• _Brief 1_:
Answer these questions from the passage on the Isagenix weight-loss study:
(a) Which institution's college carried out the study?
(b) How many weeks did the study last?
(c) By what average percentage was the reduction in body fat greater for Isagenix users?
• _Brief 2_:
Write the next part of the passage on the Isagenix weight-loss study, beginning after its final sentence.

--- Text block Enclosed Below ---

Just a year ago, a University of Illinois at Chicago College of Applied Sciences study comparing weight lost using Isagenix® versus a “heart-healthy” diet won a prestigious award from the American Society of Nutrition. The study was lead by Dr. Krista Varady, Ph.D., an Associate Professor and researcher at UIC. She’s contributed to more than 40 peer-reviewed publications and been featured on television, in print and in person as an authority on intermittent fasting for weight loss.
The long-term goal of her research program is to “test the ability of novel dietary restriction strategies to facilitate weight loss and decrease cardiovascular risk in obese populations.” One of Dr. Varady’s studies compared subjects using an Isagenix system to subjects following a standard “heart-healthy” diet.
The 10-week study demonstrated clear, clinical validation for using an Isagenix system. By the numbers, the results look like this:
- Isagenix users had an average of 56% greater reduction in body weight.
- Isagenix users averaged a 47% greater reduction in body fat.
- Isagenix users had more than twice the reduction of visceral fat than their “heart-healthy” counterparts.
- Isagenix users had a 35% greater reduction in oxidative stress.

--- End of Enclosed Text block ---
--- Material provided Enclosed Below ---

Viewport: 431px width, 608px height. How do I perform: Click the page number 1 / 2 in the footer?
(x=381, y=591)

--- End of Enclosed Material provided ---
--- Material provided Enclosed Below ---

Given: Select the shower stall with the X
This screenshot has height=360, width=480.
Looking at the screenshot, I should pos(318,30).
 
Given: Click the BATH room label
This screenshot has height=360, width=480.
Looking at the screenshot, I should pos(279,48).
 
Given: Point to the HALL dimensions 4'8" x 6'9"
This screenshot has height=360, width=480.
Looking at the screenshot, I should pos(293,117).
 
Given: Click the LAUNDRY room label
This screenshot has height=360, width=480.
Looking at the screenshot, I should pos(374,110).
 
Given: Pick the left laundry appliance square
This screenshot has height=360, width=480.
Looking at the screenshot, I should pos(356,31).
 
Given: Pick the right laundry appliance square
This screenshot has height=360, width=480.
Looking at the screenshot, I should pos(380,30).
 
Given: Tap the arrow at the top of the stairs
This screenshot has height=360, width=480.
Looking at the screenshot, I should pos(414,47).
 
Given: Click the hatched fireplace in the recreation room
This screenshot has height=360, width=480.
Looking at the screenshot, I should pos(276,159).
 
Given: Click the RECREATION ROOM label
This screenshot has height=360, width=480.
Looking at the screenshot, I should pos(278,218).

--- End of Enclosed Material provided ---

• _Reply 1_:
(a) The University of Illinois at Chicago College of Applied Sciences.
(b) 10 weeks.
(c) 47%.

• _Reply 2_:
MRI Scans Show Visceral Fat in a Study Participant Before (fig. A) and After (fig. B) Using Isagenix Products
Intangible, but equally important, Dr. Varady observed that the participants using Isagenix “seemed to adhere [to the system] better because of the convenience factor of the Isagenix system.” They found there were less dishes to wash, there wasn’t that much prep involved and the Isagenix system is portable. “Those are actually really important things,” observed Dr. Varady. “If a diet is hard to do, people aren’t going to do it for very long.” She also noticed that “Isagenix people just seemed happier” and they didn’t feel motivated to binge because “they really did find the shakes quite filling.”
Dr. Varady’s study has been published in two prestigious, high-profile, peer-reviewed publications,Nutrition Journal and Nutrition & Metabolism. It was selected for an oral presentation at the American Society for Nutrition’s (ASN) 2013 annual meeting at the Experimental Biology Conference. Last, but far from least, the study’s abstract won the ASN obesity research interest section abstract competition. Only five abstracts were recognized as winners in a competitive field of more than 100 studies.